É muito provável que a ideia de nomear ministro o ex-presidente Lula tenha sido considerada no Planalto, PT e redondezas uma tacada de mestre. Ao mesmo tempo em que se blindaria Lula contra o juiz Sérgio Moro e a Operação Lava-Jato, um governo enfraquecido contaria com substancial reforço para negociações políticas ou o que fosse. Mas, na prática, a teoria não tem funcionado.

Mesmo sabendo que era investigado, Lula não se moderou ao telefone e permitiu que se registrassem em gravações legais diálogos memoráveis, típicos de quem não se preocupa com limites da lei e éticos na defesa de interesses próprios.

Em uma gravação específica — cuja legalidade será decidida pelo Supremo —, Lula e Dilma deixaram claro que a prioridade, na semana passada, era apressar a nomeação do novo ministro, agora sub judice, para protegê-lo de eventual prisão. E também para que o processo em torno dele que está em construção na Lava-Jato vá para o STF, não fique na Justiça Federal de Curitiba, sede da operação.

A intenção de erguer barreiras contra o trabalho da força-tarefa da Lava Jato para elucidar quem é o verdadeiro dono do tríplex do Guarujá e do sítio de Atibaia já é passível de pelo menos uma denúncia criminal.

Além da nomeação de Lula a fim de abrigá-lo no STF — intenção que pode ser ilusória, pois foi o Supremo que condenou os mensaleiros —, há uma operação em curso para, se não desmontar, paralisar a Lava-Jato.

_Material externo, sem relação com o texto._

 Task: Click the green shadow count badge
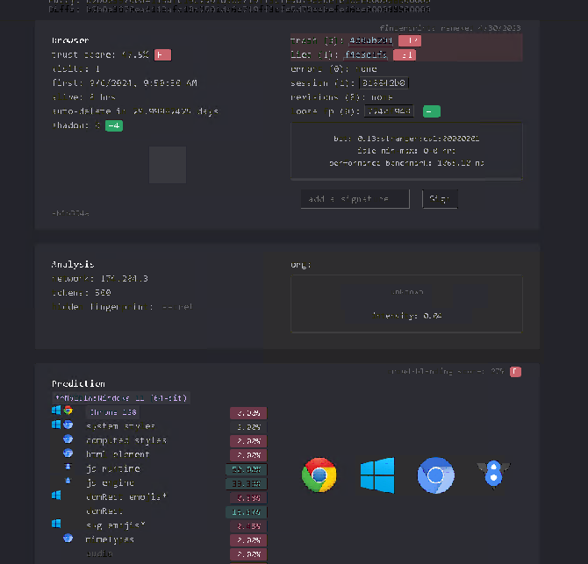click(114, 125)
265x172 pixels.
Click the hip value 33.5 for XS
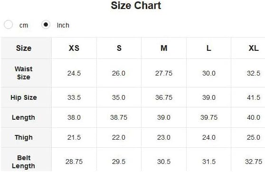pos(74,97)
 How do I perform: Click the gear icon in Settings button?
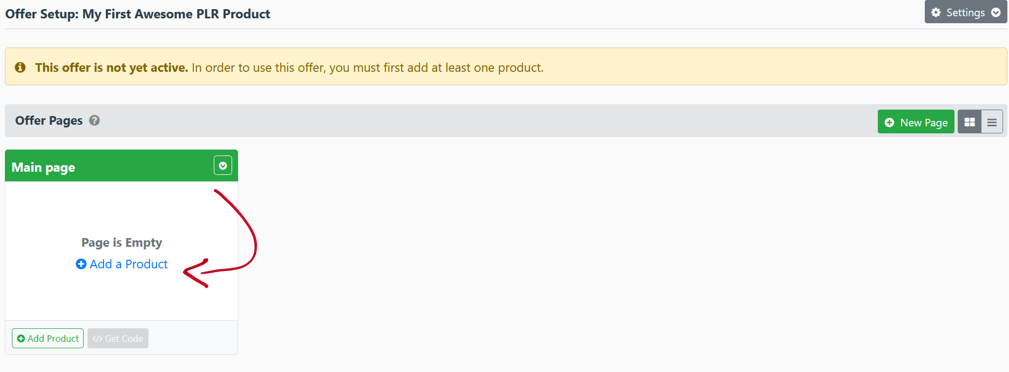click(x=936, y=12)
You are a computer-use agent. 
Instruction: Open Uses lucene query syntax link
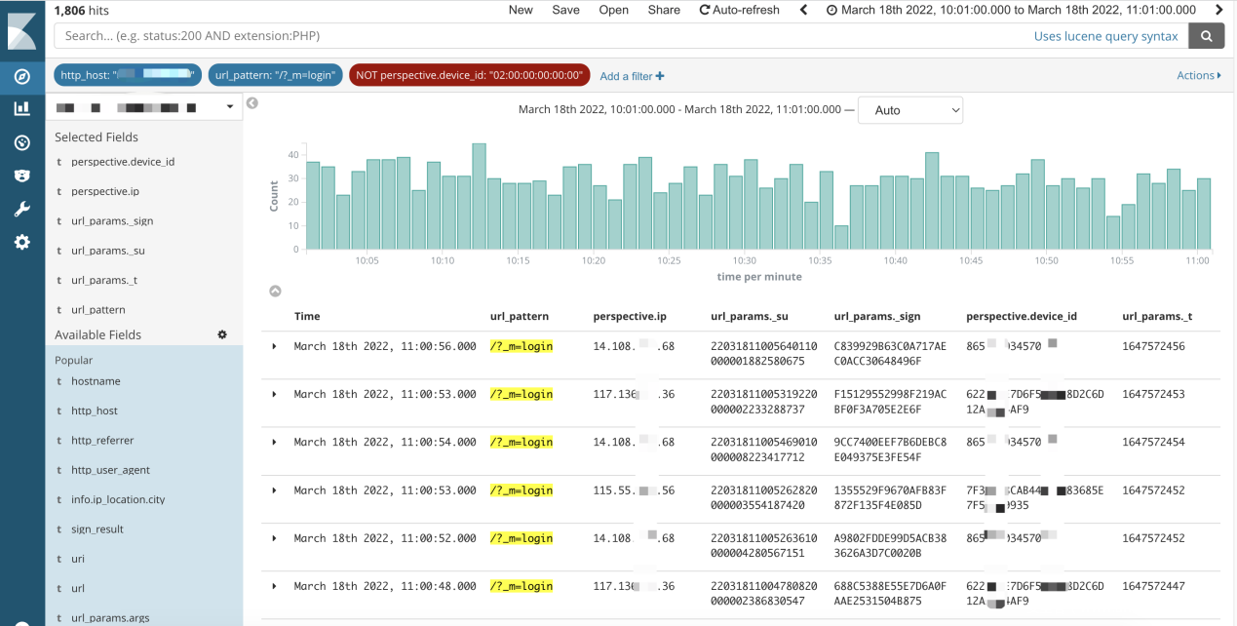pyautogui.click(x=1105, y=36)
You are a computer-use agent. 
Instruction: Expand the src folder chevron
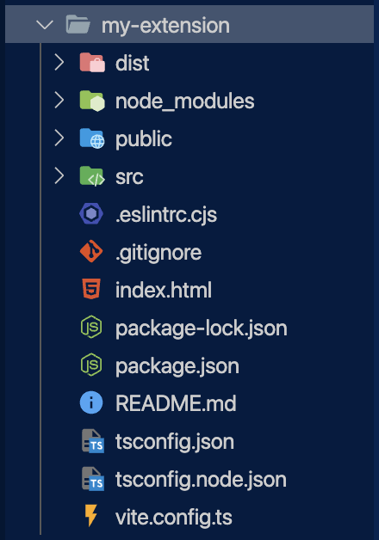coord(59,176)
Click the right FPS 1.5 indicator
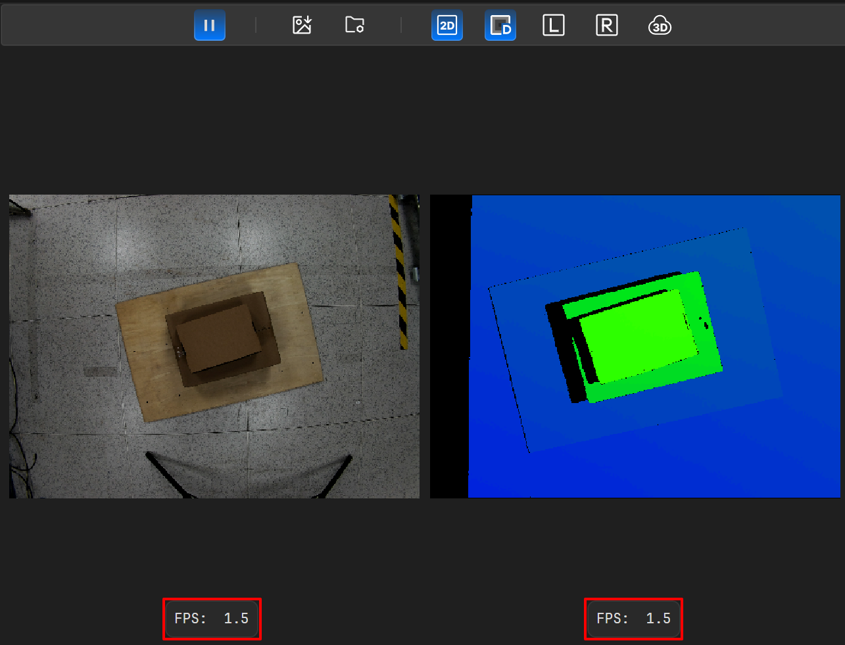 click(x=634, y=619)
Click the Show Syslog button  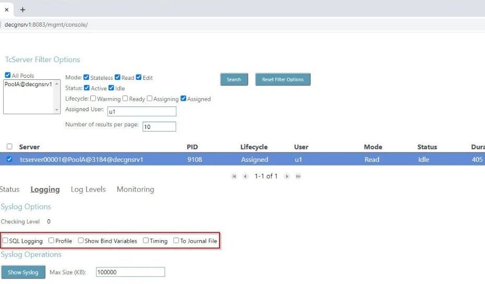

A nomeação para o Ministério da Justiça do sub-procurador-geral da República, Eugênio Aragão, é sintomática. Ele é o mesmo que Lula, num dos diálogos gravados, diz achar que deveria cumprir um papel “de homem”, para enquadrar a Polícia Federal. O que o lulopetismo cobrava do ex-ministro José Eduardo Cardozo.

No fim de semana, em entrevista à “Folha de S.Paulo”, Aragão advertiu: “Cheirou vazamento de investigação por um agente nosso, a equipe será trocada, toda”. Mostrou logo a que veio, mesmo que tempere a advertência com declarações favoráveis à investigação. Mas ela não interessa ao lulopetismo, é certo.

Já começou difícil o relacionamento do ministro com delegados da PF ciosos da importância da sua autonomia operacional.

O ímpeto de Aragão nas primeiras entrevistas, a gana de Lula contra adversários que trata como inimigos, como expresso nas gravações, são ingredientes que podem levar a um agravamento da própria crise política. Porque não será, por certo, aceita de forma passiva qualquer intervenção arbitrária na PF.

Na manifestação de sexta-feira, na Paulista, o Lula que discursou foi o “paz e amor” da campanha de 2002. Melhor assim. A nomeação dele, colocada em suspenso por liminar concedida pelo ministro Gilmar Mandes, será examinada pela Corte. É preciso aguardar uma decisão final, de que dependerá o destino das investigações da Lava-Jato sobre ele. Se ficam em Brasília ou retornam a Curitiba, como determinou o ministro do STF.

Ao mesmo tempo, começa a funcionar a comissão do impeachment. É assim que deve ser: as instituições em funcionamento — Legislativo e Judiciário —, para que se supere a crise sem qualquer desobediência à Constituição.